Mas no hay nadie fuera del Espíritu Santo que nos haga comprender las virtudes y nos muestre oro puro encerrado en minas rocosas y cubiertas de barro. A falta de esta luz se paran muchos hombres a medio andar en el camino de la perfección; como no ven mas que una sombra de las virtudes de Jesús, no llegan a penetrar sus secretas grandezas. A este conocer intimo y sobrenatural añade el Espíritu Santo una aptitud especial para practicarlas. Hasta tal punto nos hace aptos, que bien pudiéramos creernos nacidos para ellas. Vienen a sernos connaturales, pues nos da el instinto de las mismas.

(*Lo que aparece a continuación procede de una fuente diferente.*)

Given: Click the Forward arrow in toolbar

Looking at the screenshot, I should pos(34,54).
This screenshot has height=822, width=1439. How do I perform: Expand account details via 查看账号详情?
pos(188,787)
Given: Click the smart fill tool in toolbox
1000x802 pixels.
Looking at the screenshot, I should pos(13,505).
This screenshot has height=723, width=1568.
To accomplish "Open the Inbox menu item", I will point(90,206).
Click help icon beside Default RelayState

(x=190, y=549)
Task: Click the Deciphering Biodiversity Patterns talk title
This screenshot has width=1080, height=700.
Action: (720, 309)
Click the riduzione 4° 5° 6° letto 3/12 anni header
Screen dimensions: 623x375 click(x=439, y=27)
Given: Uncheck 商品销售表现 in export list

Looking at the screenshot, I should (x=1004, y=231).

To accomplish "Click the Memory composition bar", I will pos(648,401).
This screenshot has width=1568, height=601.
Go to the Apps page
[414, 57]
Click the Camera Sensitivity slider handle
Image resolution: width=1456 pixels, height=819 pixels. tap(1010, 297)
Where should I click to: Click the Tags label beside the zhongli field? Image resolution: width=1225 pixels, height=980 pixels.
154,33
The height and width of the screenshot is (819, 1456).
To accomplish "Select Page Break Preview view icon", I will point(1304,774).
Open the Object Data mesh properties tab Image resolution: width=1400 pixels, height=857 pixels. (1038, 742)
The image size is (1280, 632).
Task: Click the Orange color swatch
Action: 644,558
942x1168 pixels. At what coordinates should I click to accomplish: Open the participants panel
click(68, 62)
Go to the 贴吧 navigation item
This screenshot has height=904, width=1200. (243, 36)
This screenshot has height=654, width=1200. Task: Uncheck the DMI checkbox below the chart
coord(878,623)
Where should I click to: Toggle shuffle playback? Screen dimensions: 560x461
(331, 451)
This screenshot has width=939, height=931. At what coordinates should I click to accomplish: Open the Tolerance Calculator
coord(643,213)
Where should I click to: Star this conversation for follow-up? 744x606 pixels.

Cada alma recibe una aptitud conforme a su vocación.

El Espíritu Santo nos hace adorar en espíritu y en verdad. Ora en nosotros y nosotros oramos a una con Él; es, por encima de todo, el Maestro de la Adoración. El dio a los Apóstoles la fuerza y el espíritu de la oración; (Zach XII, 10).

Unámonos, pues, con él. Desde Pentecostés cierne sobre la Iglesia y habita en cada uno de nosotros para enseñarnos a orar, para formarnos según las enseñanzas de Jesucristo y hacernos en todo semejantes a Él, con objeto de que así podamos estar un día unidos con Él sin velos en la gloria.